**PROBLEM:**
Your copy starts at the line containing "Task: Switch to the 贴图 tab" and ends at the last line below. Copy exactly, without pictures.
*** EXCERPTED DATA Section Begins ***
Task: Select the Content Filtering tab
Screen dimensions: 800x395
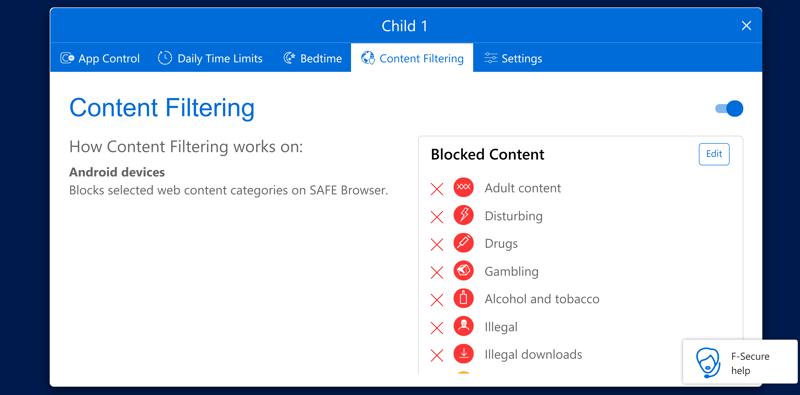Action: pyautogui.click(x=412, y=58)
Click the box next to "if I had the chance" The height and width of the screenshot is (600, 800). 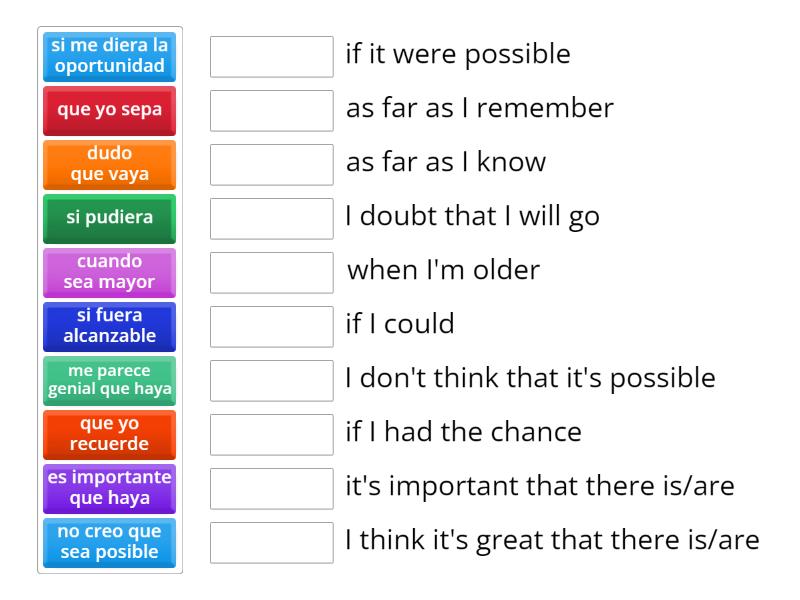[271, 434]
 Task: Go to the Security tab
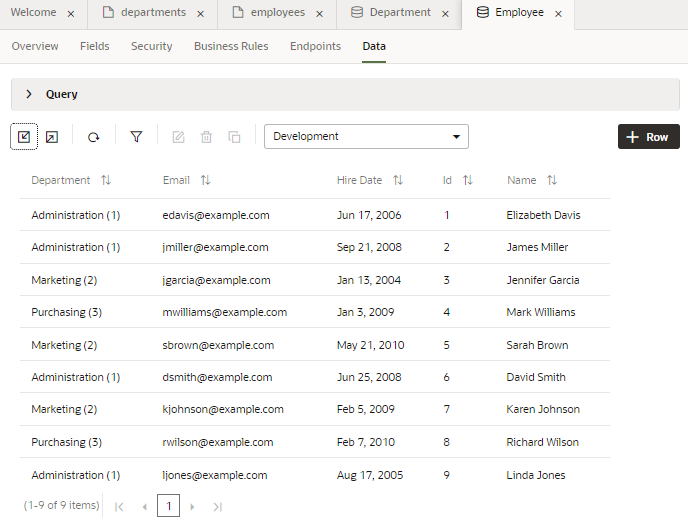pyautogui.click(x=151, y=46)
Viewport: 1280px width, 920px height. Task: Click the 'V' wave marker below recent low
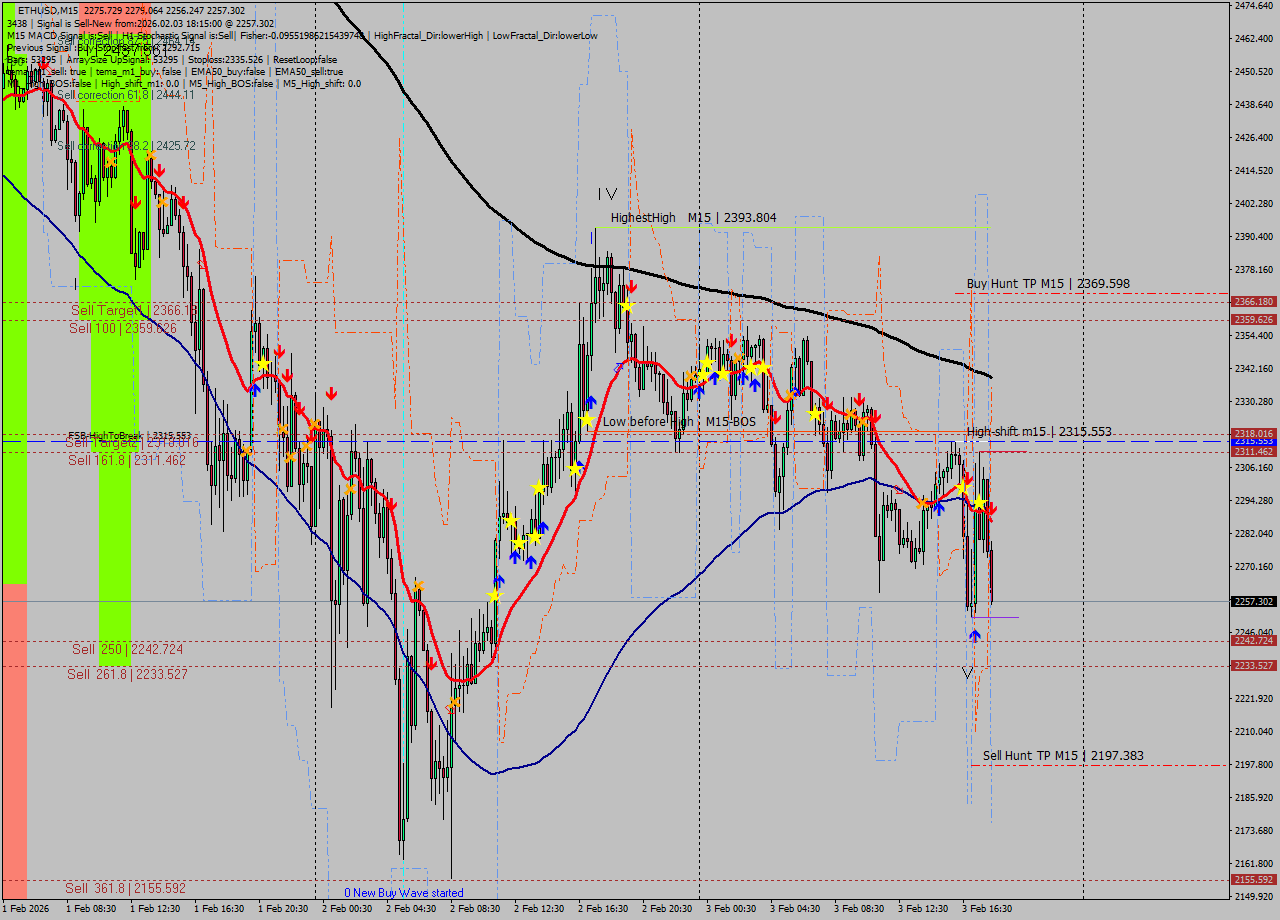point(967,673)
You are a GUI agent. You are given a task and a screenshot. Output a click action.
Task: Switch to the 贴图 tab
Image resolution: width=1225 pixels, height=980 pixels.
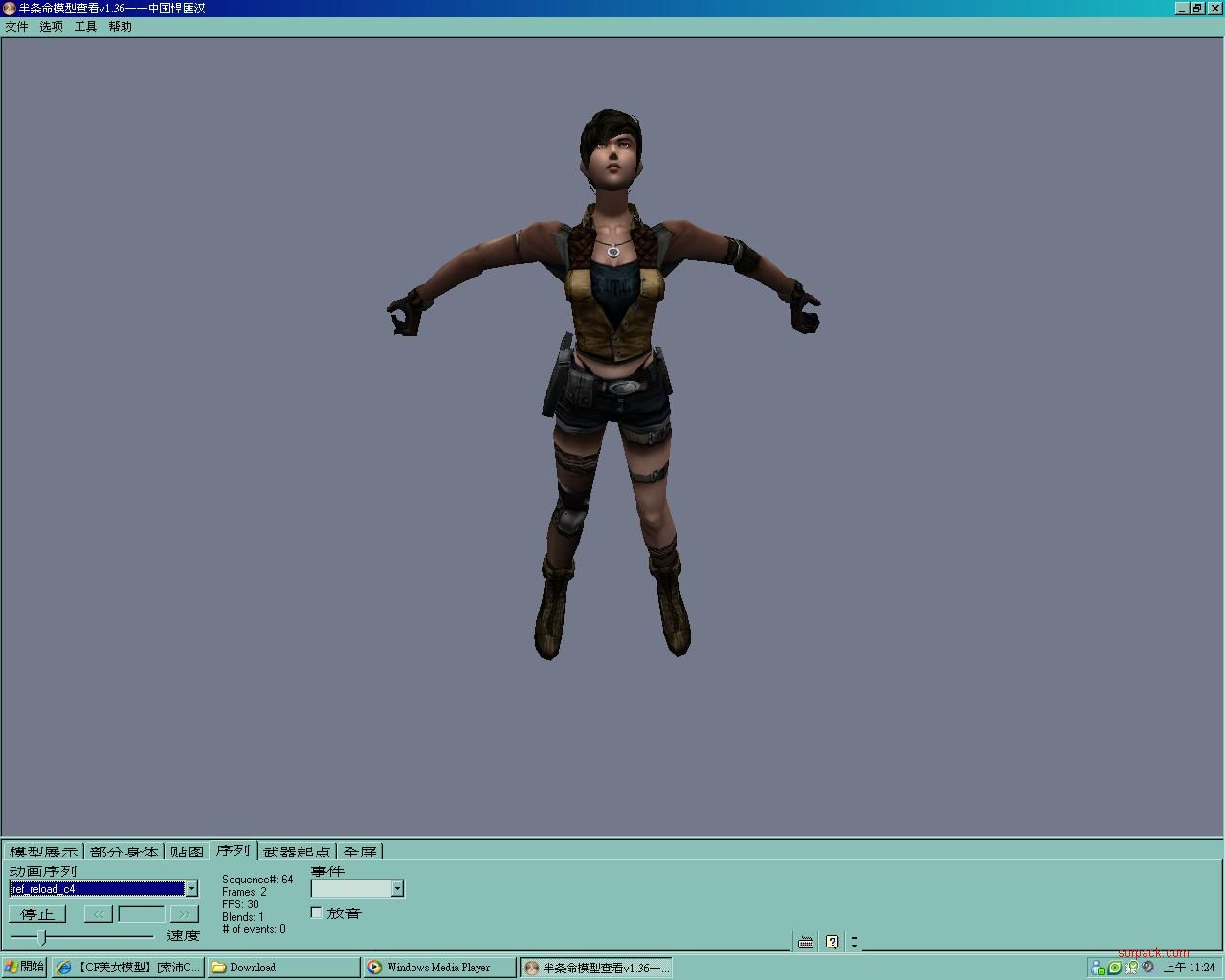coord(187,852)
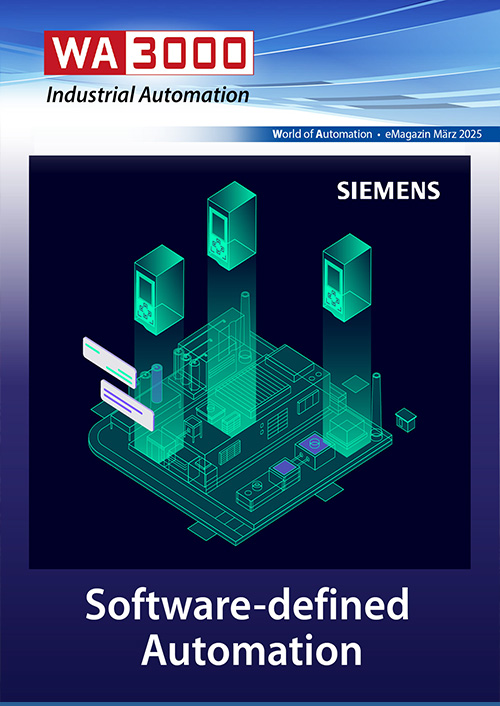Viewport: 500px width, 706px height.
Task: Click the lower speech bubble with purple lines
Action: [127, 405]
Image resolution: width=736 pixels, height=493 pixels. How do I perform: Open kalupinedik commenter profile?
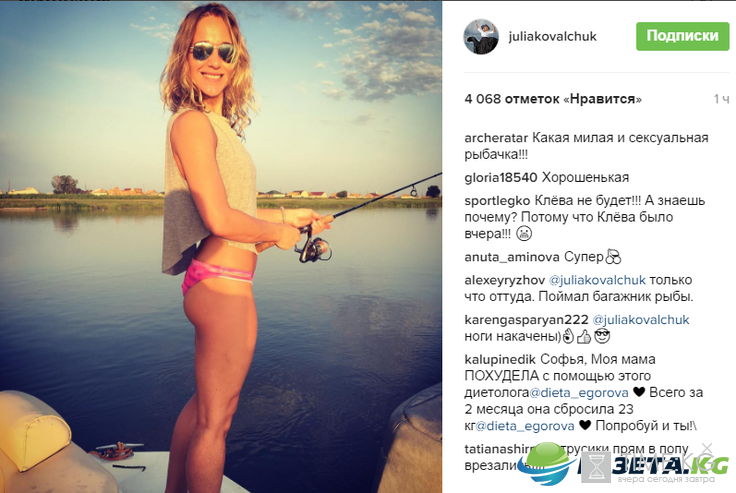pyautogui.click(x=500, y=360)
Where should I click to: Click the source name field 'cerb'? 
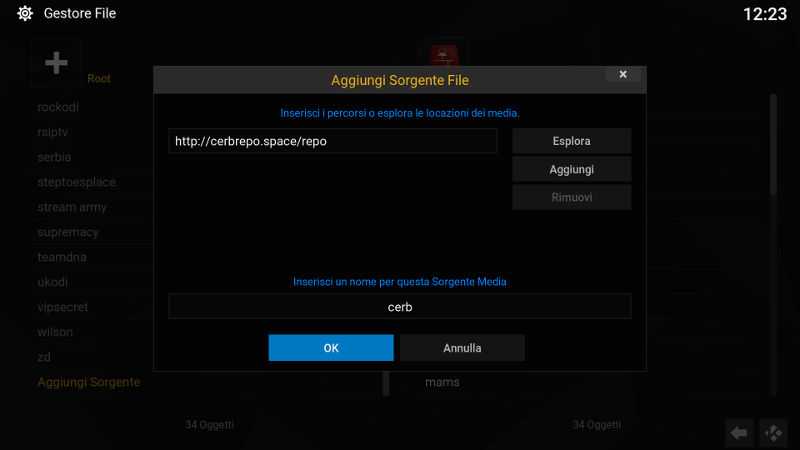coord(400,307)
*** EXCERPTED DATA Section Ends ***
**RESPONSE TO THE TASK:**
Task: Switch to the 贴图 tab
Image resolution: width=1225 pixels, height=980 pixels.
coord(187,852)
Viewport: 500px width, 706px height.
Task: Click the lower speech bubble with purple lines
Action: [127, 405]
Image resolution: width=736 pixels, height=493 pixels. How do I perform: Open kalupinedik commenter profile?
pyautogui.click(x=500, y=360)
Where should I click to: Click the source name field 'cerb'? 
coord(400,307)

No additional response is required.